Communities in the countryside beyond the near-urban ring are regarded as being outside the city's strongest social and economic sphere of influence, and are termed communes périurbaines. In either case, they are divided into numerous autonomous administrative entities.

Banlieues 89, a design-led urban policy backed by the French government, renovated over 140 low-cost estates, such as Les Minguettes and the Mas du Taureau block in Vaulx-en-Velin. Improvements were made in road and rail access, cafes and shops were built, and the towers and blocks were made to look more attractive. In Vaulx-en-Velin, for instance, shops and a library were built, houses were built to make the landscape more interesting, 2,500 homes were renovated, and the blocks were repainted.

Geography of the banlieues

The word banlieue is, in formal use, a socially neutral term, designating the urbanized zone located around the city centre, comprising both sparsely and heavily populated areas. Therefore, in the Parisian metropolitan area, for example, the wealthy suburb of Neuilly-sur-Seine may be referred to as a banlieue as might the poor suburb of La Courneuve. To distinguish them, Parisians refer to a banlieue aisée (in English: comfortable suburb) for Neuilly, and to a banlieue défavorisée (in English: disadvantaged suburb) for Clichy-sous-Bois.

Paris 

The Paris region can be divided into several zones. In the northwest and the northeast, many areas are vestiges of former working-class and industrial zones, in the case of Seine-Saint-Denis and Val-d'Oise. In the west, the population is generally upper class, and the centre of business and finance, La Défense, is also located there. Versailles, Le Vésinet, Sceaux, Maisons-Laffitte and Neuilly-sur-Seine are affluent suburbs of Paris, while Clichy-sous-Bois, Bondy and Corbeil-Essonnes are less so.

The southeast banlieues are less homogenous.
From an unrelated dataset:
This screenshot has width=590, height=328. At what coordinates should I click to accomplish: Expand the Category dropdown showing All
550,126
Close to Paris, there are many communities that are considered "sensitive" or unsafe (Bagneux, Malakoff, Massy, Cachan, Les Ulis), divided by residential zones with a better reputation (Verrières-le-Buisson, Bourg-la-Reine, Antony, Fontenay-aux-Roses, Sceaux).
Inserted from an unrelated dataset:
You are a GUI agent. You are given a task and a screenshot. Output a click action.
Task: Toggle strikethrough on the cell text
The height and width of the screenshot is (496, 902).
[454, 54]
The farther away from the Paris city centre, the more the banlieues of the south of Paris can be divided into two zones. On one side, there are the banks of the Seine, where working-class residents used to live (there are still pockets of disadvantaged areas) but also other areas that are especially well off. Also are large cities close to Paris, such as Chanteloup-les-Vignes, Sartrouville, Les Mureaux, Mantes-la-Jolie, Poissy, Achères, Limay, Trappes, Aubergenville, Évry-Courcouronnes, Grigny, Corbeil-Essonnes, Saint-Michel-sur-Orge, Brétigny-sur-Orge, Sainte-Geneviève-des-Bois and Fleury-Mérogis.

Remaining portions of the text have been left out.